Problem to solve »
Please copy the entries word for word, from the first line through the line that contains "Action: tap(102, 40)", including that line.
begin Data to use
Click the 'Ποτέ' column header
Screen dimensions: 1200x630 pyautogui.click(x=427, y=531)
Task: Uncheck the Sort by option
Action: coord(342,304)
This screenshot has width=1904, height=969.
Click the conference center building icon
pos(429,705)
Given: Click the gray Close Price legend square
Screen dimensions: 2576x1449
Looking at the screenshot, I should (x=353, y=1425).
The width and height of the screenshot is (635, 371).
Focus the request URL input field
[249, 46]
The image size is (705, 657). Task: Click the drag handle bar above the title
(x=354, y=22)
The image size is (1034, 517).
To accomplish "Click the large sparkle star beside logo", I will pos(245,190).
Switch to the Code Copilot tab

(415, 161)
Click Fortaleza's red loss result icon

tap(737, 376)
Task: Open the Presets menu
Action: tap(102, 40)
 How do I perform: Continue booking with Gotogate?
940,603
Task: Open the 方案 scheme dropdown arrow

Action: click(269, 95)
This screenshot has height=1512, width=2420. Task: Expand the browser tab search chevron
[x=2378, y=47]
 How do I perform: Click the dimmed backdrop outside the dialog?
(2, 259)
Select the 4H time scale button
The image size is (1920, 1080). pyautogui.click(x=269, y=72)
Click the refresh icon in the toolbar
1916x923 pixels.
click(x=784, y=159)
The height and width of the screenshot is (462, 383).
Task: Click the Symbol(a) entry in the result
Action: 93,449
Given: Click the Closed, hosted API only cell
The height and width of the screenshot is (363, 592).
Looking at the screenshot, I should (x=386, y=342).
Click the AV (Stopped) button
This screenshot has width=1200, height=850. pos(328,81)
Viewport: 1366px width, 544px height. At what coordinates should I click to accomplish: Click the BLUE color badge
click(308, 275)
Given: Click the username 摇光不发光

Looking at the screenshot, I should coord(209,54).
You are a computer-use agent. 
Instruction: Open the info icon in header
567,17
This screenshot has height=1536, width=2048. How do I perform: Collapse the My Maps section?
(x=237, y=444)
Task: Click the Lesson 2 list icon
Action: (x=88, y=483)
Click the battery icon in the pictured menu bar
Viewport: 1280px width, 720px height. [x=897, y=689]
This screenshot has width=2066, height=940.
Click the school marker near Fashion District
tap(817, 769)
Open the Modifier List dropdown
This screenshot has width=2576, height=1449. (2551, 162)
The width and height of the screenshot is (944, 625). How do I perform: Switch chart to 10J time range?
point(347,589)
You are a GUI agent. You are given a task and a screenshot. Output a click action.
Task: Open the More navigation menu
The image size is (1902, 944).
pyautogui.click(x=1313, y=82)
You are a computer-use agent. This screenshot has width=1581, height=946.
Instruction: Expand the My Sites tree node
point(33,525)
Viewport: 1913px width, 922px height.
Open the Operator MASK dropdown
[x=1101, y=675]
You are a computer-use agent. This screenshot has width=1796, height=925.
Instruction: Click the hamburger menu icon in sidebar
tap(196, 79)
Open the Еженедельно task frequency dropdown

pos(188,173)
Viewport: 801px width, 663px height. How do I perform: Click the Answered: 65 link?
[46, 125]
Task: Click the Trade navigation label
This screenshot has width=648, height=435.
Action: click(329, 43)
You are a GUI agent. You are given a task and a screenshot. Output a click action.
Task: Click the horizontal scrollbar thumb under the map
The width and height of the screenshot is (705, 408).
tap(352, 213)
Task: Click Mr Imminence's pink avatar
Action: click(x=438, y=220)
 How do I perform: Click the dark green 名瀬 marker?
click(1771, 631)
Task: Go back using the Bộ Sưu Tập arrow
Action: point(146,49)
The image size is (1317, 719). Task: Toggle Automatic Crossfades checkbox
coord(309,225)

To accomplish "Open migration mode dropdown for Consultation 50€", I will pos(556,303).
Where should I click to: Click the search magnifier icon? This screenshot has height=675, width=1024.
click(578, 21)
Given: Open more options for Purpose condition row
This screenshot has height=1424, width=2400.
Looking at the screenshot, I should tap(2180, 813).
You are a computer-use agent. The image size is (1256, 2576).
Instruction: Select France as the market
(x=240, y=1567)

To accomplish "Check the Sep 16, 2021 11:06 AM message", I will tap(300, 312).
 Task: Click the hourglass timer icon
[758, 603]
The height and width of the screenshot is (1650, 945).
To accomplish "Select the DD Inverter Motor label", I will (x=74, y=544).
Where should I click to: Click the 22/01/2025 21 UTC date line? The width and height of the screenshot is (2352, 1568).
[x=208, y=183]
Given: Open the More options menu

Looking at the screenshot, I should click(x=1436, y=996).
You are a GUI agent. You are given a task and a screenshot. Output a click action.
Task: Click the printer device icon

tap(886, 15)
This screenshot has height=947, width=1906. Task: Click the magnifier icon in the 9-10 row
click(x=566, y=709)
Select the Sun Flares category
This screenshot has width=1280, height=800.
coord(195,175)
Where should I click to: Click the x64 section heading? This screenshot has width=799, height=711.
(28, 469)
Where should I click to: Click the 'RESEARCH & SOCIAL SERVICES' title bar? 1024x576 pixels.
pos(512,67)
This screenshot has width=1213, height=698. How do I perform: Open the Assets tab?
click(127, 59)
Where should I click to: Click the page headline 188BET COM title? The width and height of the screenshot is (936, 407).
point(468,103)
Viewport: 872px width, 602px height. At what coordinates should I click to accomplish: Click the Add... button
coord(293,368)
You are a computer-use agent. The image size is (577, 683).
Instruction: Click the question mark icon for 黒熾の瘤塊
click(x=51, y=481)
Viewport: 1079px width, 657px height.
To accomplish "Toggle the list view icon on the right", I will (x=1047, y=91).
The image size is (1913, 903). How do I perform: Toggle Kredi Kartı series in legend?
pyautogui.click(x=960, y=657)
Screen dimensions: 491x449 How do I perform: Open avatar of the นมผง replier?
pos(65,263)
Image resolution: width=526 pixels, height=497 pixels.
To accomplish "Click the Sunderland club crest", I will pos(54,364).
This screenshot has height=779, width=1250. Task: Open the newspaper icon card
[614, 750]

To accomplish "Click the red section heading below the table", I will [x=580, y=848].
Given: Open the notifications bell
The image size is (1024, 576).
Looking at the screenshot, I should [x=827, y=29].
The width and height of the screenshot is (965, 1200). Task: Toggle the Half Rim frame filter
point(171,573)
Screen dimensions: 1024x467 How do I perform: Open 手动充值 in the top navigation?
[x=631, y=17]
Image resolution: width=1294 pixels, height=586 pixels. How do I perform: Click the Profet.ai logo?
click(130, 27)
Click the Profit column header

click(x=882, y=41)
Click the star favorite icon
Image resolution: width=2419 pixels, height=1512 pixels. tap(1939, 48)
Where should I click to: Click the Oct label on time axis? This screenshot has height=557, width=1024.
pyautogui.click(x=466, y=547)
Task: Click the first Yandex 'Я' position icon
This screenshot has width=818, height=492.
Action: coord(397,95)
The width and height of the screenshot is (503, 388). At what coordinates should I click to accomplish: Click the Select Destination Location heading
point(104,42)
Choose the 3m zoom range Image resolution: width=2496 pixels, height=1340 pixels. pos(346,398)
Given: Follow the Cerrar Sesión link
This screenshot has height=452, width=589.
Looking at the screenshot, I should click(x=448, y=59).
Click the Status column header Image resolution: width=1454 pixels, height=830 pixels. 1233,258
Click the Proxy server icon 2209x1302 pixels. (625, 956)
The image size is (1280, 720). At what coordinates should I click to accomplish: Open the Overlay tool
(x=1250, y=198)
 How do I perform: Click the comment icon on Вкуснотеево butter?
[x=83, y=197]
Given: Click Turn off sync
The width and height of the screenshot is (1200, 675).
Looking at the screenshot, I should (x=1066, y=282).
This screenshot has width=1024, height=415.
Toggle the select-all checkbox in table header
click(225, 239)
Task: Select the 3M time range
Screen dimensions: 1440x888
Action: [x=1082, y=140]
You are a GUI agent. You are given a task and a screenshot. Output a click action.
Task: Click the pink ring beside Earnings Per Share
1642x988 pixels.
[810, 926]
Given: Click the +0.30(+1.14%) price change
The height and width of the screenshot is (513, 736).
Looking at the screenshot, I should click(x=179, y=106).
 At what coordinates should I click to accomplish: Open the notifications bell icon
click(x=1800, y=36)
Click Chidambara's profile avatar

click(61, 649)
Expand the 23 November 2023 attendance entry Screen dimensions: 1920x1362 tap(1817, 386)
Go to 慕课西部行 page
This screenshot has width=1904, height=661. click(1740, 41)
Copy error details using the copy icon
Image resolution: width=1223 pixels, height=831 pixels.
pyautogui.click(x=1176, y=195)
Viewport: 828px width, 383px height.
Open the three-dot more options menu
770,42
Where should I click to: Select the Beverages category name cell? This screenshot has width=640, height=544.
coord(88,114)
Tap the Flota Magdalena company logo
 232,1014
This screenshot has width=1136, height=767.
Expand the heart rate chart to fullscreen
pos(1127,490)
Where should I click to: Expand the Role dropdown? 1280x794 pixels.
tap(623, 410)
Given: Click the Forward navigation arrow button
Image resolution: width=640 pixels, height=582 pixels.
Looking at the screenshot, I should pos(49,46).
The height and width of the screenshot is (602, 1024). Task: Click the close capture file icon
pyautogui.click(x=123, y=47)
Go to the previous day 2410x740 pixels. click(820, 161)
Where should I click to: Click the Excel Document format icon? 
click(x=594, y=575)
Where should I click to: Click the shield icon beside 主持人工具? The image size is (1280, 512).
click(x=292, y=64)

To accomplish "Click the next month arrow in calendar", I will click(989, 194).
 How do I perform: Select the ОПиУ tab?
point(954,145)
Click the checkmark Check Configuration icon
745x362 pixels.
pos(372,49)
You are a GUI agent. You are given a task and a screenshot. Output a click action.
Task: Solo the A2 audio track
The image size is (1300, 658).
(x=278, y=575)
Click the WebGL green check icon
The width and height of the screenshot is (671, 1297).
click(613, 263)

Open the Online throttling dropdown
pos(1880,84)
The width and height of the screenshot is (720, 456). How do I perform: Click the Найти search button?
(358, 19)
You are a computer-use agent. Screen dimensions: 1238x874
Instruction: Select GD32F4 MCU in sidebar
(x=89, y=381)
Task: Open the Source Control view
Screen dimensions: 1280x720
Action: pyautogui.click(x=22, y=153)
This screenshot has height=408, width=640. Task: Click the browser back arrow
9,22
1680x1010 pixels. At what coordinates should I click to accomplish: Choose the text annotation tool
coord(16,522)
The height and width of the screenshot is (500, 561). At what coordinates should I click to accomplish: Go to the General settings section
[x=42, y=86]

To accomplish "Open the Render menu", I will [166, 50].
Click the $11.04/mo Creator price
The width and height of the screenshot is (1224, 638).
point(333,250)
end Data to use
Result »
Click the 'Ποτέ' column header
Screen dimensions: 1200x630 pyautogui.click(x=427, y=531)
Task: Uncheck the Sort by option
Action: coord(342,304)
This screenshot has width=1904, height=969.
Click the conference center building icon
pos(429,705)
Given: Click the gray Close Price legend square
Screen dimensions: 2576x1449
Looking at the screenshot, I should (x=353, y=1425).
The width and height of the screenshot is (635, 371).
Focus the request URL input field
[249, 46]
The image size is (705, 657). Task: Click the drag handle bar above the title
(x=354, y=22)
The image size is (1034, 517).
To accomplish "Click the large sparkle star beside logo", I will pos(245,190).
Switch to the Code Copilot tab

(415, 161)
Click Fortaleza's red loss result icon

tap(737, 376)
Task: Open the Presets menu
Action: tap(102, 40)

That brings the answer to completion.